School finance backers decide on two-tiered income tax hike

This is an archived article and the information in the article may be outdated. Please look at the time stamp on the story to see when it was last updated.

Classroom in Douglas County

DENVER — Just more than a month since the end of the legislative session, the backers of the new School Finance Act have settled on a taxation scheme for voters to decide on this November: a two-tiered income tax hike that would impact higher earners more.

Lawmakers passed the legislation last session, hoping to change the way Colorado funds its schools, directing additional money to full-day kindergarten across the state and distributing more money per pupil to districts with higher percentages of at-risk students.

But none of it will take effect unless voters approve $950 million in new tax revenues to pay for it.

“This measure is critical to driving economic well-being of both students and the state of Colorado in the future,” said Chad McWhinney, CEO and founder of the McWhinney development company, in a press release Tuesday from the bipartisan Colorado Commits to Kids initiative.

“It’s a balanced plan that will make important improvements to our education-funding system while improving outcomes and accountability.”

Colorado’s current income tax rate is a flat 4.63 percent for everyone regardless of income. The proposed ballot measure, which would be on the ballot as Initiative 22, would set a flat tax rate of 5 percent for all income of less than $75,000 a year.

But the proposal those earning more than that would see their income taxed at two different rates:  the 5 percent flat rate for income up to $75,000 annually and then a 5.9 percent rate for all earnings above that threshold.

Colorado Commits to Kids will need to gather valid signatures from 86,105 Colorado voters in order to qualify for the November ballot.

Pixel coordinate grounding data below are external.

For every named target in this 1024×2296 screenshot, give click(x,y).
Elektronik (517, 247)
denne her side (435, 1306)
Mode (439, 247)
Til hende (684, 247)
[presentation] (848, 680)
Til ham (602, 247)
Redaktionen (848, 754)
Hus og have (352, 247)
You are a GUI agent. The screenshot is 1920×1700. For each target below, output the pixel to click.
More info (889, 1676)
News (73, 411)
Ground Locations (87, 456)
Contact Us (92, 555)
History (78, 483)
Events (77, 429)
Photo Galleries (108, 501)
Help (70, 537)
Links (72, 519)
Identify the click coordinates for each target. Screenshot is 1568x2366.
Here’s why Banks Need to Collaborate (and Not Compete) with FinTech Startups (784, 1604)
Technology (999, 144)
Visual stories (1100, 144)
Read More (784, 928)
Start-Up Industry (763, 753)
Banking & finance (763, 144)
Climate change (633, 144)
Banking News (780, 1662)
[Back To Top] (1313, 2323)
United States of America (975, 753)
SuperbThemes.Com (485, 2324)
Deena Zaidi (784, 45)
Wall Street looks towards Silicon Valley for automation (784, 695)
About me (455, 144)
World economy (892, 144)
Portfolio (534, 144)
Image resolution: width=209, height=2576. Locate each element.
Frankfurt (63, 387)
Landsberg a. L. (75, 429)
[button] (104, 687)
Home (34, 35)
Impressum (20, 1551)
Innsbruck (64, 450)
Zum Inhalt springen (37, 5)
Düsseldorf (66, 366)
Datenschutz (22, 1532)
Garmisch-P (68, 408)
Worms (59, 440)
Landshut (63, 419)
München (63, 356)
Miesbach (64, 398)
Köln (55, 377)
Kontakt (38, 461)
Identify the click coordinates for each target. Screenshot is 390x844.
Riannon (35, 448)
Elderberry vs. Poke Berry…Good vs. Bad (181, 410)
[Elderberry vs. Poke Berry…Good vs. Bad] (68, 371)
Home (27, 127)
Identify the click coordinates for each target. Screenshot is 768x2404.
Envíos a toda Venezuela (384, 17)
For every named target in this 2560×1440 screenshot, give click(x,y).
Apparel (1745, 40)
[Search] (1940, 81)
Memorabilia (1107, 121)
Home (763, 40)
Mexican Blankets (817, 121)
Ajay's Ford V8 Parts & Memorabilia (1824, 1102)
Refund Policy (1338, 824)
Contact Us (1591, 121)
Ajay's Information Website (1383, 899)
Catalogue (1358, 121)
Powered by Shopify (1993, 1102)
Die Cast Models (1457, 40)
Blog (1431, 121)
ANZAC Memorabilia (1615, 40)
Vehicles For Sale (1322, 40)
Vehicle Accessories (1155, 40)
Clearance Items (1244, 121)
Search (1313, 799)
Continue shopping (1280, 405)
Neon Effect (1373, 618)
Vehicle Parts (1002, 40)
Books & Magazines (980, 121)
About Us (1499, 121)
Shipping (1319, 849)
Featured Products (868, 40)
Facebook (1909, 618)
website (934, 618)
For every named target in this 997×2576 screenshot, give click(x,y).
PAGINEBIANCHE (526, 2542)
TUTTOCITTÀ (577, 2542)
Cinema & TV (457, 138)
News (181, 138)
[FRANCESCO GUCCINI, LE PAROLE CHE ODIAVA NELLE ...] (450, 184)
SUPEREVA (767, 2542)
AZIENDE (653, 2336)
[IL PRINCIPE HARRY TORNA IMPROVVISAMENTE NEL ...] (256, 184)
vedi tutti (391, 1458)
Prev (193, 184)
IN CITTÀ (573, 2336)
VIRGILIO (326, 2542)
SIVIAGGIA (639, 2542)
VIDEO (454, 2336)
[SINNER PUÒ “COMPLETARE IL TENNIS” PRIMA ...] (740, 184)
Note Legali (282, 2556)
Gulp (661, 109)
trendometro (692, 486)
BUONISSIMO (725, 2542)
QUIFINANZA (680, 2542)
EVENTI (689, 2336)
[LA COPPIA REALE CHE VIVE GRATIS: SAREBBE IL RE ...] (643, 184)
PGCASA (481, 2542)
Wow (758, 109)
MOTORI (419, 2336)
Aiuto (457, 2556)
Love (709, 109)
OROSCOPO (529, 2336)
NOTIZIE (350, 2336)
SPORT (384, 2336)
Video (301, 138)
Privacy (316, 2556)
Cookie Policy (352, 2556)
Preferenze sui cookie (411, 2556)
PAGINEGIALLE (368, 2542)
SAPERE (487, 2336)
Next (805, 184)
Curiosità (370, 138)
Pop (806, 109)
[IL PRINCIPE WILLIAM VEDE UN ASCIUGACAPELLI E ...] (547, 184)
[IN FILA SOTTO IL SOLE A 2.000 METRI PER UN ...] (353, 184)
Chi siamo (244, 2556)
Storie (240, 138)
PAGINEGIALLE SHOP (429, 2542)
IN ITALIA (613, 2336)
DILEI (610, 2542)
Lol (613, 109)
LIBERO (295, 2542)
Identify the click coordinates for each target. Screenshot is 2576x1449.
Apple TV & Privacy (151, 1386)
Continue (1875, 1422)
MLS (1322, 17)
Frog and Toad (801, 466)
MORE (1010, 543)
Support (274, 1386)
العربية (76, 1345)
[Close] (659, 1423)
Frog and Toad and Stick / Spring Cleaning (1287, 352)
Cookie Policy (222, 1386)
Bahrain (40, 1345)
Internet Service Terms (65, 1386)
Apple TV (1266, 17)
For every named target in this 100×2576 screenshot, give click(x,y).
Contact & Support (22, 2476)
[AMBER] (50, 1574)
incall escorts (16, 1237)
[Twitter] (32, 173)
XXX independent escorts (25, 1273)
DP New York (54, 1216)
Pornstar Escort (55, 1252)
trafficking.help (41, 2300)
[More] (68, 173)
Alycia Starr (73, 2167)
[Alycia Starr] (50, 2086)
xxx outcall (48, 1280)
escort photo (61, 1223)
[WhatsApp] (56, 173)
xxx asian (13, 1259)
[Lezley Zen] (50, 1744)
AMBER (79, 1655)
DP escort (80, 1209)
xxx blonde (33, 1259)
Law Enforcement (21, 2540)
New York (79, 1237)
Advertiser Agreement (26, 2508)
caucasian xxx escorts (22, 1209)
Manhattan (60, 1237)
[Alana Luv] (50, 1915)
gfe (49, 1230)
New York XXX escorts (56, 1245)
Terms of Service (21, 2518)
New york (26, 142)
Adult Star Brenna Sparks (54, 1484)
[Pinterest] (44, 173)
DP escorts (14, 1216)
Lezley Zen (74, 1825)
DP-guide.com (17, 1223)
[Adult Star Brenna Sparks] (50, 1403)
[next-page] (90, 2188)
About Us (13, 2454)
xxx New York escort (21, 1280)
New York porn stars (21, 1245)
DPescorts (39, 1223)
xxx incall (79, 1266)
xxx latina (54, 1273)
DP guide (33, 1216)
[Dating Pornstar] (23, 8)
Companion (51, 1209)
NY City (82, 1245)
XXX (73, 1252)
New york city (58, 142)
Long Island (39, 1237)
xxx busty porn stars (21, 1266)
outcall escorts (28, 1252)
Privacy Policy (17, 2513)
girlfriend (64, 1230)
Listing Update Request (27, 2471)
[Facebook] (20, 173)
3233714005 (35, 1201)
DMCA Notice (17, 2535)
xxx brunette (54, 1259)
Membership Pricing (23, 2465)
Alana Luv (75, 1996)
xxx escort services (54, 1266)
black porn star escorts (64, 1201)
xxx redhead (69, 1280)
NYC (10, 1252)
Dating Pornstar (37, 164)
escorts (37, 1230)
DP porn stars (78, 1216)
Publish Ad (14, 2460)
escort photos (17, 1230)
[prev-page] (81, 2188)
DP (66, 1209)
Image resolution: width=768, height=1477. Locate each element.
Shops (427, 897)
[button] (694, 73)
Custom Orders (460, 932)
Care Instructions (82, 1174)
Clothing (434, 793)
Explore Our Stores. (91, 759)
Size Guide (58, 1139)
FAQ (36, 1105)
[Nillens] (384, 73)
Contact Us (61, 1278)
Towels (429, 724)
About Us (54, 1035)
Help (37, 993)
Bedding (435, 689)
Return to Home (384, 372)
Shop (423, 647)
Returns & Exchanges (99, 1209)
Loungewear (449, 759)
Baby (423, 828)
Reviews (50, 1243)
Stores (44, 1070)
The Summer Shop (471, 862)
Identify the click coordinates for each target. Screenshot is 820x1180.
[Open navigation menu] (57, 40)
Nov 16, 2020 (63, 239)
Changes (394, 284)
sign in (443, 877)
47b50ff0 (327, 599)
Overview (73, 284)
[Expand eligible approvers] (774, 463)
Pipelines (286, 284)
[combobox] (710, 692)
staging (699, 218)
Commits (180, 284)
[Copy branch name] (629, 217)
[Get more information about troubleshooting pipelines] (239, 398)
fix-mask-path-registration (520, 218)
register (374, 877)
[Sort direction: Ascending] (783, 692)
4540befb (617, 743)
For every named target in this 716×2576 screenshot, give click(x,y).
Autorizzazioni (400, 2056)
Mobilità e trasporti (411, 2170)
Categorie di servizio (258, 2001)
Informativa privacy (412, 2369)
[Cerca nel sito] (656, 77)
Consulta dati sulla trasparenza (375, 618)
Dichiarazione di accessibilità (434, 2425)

The deadline to submit petitions is 3:00 p.m. on Aug. 5.

Gov. John Hickenlooper, a Democrat who told reporters when signing the bill that he would assist in selling the proposal to taxpayers but has “preferences” about the taxing formula, indicated Tuesday that he would continue to support and campaign for the ballot measure.

“Colorado has approved some of the most robust education reforms in the country. These are reforms the governor fully supports,” said Eric Brown, Hickenlooper’s spokesman.

“Now, it appears voters will get a chance to endorse the changes and set a new course for Colorado kids. We look forward to following the petition process and continuing to talk to the business community and other stakeholders about these reforms.”